Texte proposé.
Le temps est l’affaire de toute une vie. Et pour celui qui voue la sienne à la peinture, ce truisme prend une dimension particulière. Il est temps, oui, il est essentiellement question de temps dans l’œuvre de Benoît Blanchard, de cette notion que l’on voudrait pouvoir maîtriser alors que sans cesse elle nous échappe. Car qui pourra dire combien de temps une minuscule goutte d’eau parcourra la surface de la vitre embuée où elle s’écoule ? Qui prédira la durée de l’existence du frêle insecte qui s’y pose ? Le travail du peintre déploie la ligne et la surface, la forme et son espace où le temps advient, s’écoule, agit, disparait. L’impalpable et l’informe côtoient le dense et le tracé, et l’on effleure le paradoxe du temps, concept à la fois le plus vague et le plus consistant qui soit. Oui, on le touche car c’est bien la main de l’homme qui a planté le clou, elle qui a taillé la pierre.
[Avènement]
Sur la toile, la vapeur affleure et se pose. Vision d’une lenteur proche de l’immobile, traversée parfois par un sillage plus vif. Ici, l’on décèle un insecte survenu en silence. Un papillon, dont la durée de vie est pour certains de quelques jours, nous dit le caractère éphémère du temps. Discret, minuscule, tel un signe de ponctuation, il marque une pause, fixe le temps. À travers lui, s’inscrit une présence humaine que l’on pourrait croire à tort absente de ce magma atmosphérique. Car ce qui prouve que cette image vaporeuse n’est pas un nuage, c’est que l’insecte n’est pas en vol mais bel et bien posé sur une surface fabriquée par la main de l’homme. Fugace, la buée se liquéfie, coule et s’évanouit. Là, un clou est planté comme pour retenir ce cycle, figer ce devenir. Son ombre projetée évoque celle des cadrans solaires et aussitôt nous viennent à l’esprit les aphorismes latins qui y sont inscrits nous rappelant, comme le papillon, que le temps passe inexorablement, qu’il faut profiter tant qu’il est temps.

Consigne.
Répondez à ces questions sur le texte consacré à l'œuvre de Benoît Blanchard :
1. D'après le premier paragraphe, qu'a taillé la main de l'homme ?
2. Quel insecte décèle-t-on sur la toile ?
3. L'ombre projetée du clou évoque celle de quels objets ?
Répondez en vous fondant uniquement sur le texte.

Bloc de données.
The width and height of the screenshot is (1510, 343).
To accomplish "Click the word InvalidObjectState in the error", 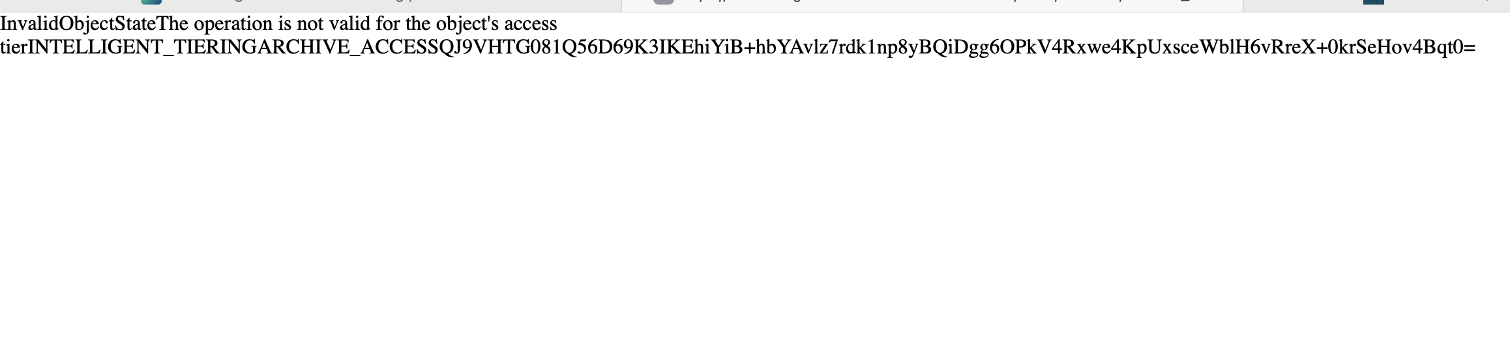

Corrigé.
1. La pierre.
2. Un papillon.
3. Celle des cadrans solaires.